My ROI isn’t immediate, but it’s definitely there. For all intents and purposes these projects are money losers, but they do go into my portfolio, which in turn helps me get jobs.

And the more projects I have that are hits, the more I can say that I can readily manufacture these types of things, which helps line the coffers.

You really made some people rethink their views on why people are gay, when you asked the question “When did you choose to be straight?” How did you come up with that?

I think my creative partner, Travis, and I had been arguing with people about gay rights on message boards, hoping that some insight might bubble out of it. And one day that retort manifested itself. Then we grabbed a camera and started asking people on the street. Their reactions were revelatory.

The Elements of F*cking Style is such a great tool. It’s definitely a much better read than the original Strunk & White version. Did this come from a frustration of seeing poor grammar used on social media?

I had started a simple blog that went viral called The Fucking Word of the Day, which taught vocabulary using ridiculous examples, and publishers started asking me for book ideas.
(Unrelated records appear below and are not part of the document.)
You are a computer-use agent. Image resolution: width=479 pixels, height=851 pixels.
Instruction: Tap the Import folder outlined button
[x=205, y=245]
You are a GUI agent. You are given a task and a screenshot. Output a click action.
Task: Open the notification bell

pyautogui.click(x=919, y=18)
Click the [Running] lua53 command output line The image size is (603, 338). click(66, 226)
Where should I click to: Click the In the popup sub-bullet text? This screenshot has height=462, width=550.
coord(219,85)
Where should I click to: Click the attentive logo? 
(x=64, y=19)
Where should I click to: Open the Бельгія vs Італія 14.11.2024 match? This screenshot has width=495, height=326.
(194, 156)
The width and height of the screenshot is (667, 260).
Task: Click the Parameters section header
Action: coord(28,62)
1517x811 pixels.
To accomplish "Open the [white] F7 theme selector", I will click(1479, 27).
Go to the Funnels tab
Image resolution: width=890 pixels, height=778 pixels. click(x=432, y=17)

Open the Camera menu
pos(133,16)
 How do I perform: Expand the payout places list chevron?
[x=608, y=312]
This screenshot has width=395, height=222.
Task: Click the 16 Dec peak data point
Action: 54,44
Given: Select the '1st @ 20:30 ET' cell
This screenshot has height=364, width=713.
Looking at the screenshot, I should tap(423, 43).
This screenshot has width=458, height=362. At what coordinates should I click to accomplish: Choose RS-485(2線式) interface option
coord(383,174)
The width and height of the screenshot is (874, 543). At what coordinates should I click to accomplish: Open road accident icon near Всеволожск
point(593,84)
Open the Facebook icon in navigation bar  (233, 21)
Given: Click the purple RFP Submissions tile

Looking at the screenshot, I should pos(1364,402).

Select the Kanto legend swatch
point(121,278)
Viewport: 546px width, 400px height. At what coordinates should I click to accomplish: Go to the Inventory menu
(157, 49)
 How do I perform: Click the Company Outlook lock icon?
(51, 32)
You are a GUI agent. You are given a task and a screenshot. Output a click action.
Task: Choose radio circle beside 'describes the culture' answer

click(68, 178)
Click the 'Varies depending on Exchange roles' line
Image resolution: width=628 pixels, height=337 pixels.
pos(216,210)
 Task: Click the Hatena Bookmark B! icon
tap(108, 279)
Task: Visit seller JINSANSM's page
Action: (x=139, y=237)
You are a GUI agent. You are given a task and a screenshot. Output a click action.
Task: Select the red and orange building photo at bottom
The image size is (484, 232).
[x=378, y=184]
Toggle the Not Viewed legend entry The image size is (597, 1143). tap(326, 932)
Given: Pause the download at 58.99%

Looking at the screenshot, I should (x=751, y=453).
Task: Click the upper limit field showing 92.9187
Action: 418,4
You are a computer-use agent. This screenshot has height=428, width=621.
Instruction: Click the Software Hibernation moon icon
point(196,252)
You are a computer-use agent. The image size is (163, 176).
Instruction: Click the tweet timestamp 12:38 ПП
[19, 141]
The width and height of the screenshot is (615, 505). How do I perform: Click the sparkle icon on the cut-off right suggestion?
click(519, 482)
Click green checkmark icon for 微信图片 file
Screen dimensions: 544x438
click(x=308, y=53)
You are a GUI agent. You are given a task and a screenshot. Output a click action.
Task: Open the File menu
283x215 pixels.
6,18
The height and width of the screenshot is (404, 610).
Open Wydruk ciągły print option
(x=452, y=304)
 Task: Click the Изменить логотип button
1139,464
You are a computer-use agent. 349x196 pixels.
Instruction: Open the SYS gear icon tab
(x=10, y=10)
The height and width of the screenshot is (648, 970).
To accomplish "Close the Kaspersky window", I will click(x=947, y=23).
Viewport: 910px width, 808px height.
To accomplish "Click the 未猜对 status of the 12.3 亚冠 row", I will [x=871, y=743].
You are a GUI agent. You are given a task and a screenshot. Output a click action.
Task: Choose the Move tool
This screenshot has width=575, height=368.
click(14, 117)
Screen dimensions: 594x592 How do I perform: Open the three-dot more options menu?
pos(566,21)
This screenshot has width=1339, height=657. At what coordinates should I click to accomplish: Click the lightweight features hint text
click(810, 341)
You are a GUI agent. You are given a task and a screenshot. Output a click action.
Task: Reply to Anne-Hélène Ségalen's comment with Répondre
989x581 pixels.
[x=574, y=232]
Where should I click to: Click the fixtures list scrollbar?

So after seeing my moron friends (again, I’m from Florida) continuously screw up the intricate variations of they’re, their, and there on Facebook, I decided enough was enough, and it was time that someone brought English grammar down from the ivory tower and into the gutters.

Any plans to do a follow-up book?

In terms of grammar, no.

If one of the Kardashians starts carrying around a copy of Garner’s Dictionary of Modern Usage, maybe that will signal another moment for publishers to sink more money into the subject, but I don’t see that happening anytime soon.

What’s the next big thing you’re working on?

I’m finishing up a few more games for GOP Arcade, working on building a high-frequency trading platform that attempts to destroy gun companies, updating Drrrunk Shopping with dope shit, and a few other things.